DOCUMENT SEGMENT.
▼

Many years ago, I spent some time in the National Guard. One year, we did our two weeks outside Boston. While there, I went into the city with a group of fellow soldiers and immediately fell in love. My inner history geek was in heaven. Soon after that I story started taking shape in my head. The general idea was a young woman, for some reason in period costume, mysteriously finds herself deposited in pre-Revolutionary Boston.

The story sat in my head for years, not really going anywhere and not really wanting to be written, until I met the love of my life (I know, I'm squishy) a couple years ago. I told him about it and he suggested some modifications. We spent a number of hours tossing it back and forth - move her to Delmarva so I can stage it where I am familiar, make her a history teacher so she won't be flummoxed by the time travel, figure out a way to prove that it really happened.

▲

AVAILABLE DATA.

▼

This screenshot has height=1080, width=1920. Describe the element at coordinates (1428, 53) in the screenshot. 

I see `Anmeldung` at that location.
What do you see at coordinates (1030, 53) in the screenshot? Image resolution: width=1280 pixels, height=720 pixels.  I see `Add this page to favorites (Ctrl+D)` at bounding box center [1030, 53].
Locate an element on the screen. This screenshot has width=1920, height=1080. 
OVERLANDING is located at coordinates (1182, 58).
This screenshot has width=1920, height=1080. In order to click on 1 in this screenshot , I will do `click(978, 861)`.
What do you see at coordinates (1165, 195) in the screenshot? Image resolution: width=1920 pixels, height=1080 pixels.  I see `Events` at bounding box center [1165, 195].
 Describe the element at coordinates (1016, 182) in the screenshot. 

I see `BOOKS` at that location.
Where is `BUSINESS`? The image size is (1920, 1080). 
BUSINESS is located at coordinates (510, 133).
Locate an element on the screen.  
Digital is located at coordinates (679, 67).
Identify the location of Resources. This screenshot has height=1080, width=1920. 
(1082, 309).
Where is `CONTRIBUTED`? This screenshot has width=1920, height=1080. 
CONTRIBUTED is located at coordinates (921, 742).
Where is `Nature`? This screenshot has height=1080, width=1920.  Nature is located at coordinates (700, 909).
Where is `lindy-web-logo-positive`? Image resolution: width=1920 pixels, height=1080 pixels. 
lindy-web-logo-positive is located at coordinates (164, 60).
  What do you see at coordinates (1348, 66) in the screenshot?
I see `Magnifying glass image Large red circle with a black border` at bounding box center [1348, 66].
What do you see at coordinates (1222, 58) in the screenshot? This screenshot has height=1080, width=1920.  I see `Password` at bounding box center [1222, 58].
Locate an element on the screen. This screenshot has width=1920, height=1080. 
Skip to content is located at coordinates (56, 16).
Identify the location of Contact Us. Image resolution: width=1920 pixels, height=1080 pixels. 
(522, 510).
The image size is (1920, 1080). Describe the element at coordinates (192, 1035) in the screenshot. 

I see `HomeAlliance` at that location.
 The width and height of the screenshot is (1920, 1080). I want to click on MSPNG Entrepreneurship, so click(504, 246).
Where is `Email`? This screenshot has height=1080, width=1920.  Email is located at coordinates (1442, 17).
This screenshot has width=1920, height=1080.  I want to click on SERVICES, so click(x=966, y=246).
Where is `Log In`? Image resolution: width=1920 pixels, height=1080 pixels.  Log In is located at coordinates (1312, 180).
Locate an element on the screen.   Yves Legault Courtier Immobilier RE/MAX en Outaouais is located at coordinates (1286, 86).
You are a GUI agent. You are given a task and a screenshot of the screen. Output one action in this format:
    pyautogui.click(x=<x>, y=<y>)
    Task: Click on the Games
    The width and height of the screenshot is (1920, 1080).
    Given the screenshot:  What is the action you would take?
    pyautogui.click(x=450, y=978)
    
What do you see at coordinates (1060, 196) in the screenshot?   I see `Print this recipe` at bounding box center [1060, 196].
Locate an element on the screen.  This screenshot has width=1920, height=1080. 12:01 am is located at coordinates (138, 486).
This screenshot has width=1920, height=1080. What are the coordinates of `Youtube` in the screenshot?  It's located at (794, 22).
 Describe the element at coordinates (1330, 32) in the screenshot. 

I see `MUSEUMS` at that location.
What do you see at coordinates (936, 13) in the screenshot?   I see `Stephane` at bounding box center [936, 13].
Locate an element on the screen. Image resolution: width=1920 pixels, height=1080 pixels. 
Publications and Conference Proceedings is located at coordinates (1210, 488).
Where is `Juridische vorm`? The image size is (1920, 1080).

▲

WORK ORDER. Could you extract the stretch of the story-origin passage from "Many years ago, I" through "in pre-Revolutionary Boston.", word for word?

PROBLEM SOLUTION.
Many years ago, I spent some time in the National Guard. One year, we did our two weeks outside Boston. While there, I went into the city with a group of fellow soldiers and immediately fell in love. My inner history geek was in heaven. Soon after that I story started taking shape in my head. The general idea was a young woman, for some reason in period costume, mysteriously finds herself deposited in pre-Revolutionary Boston.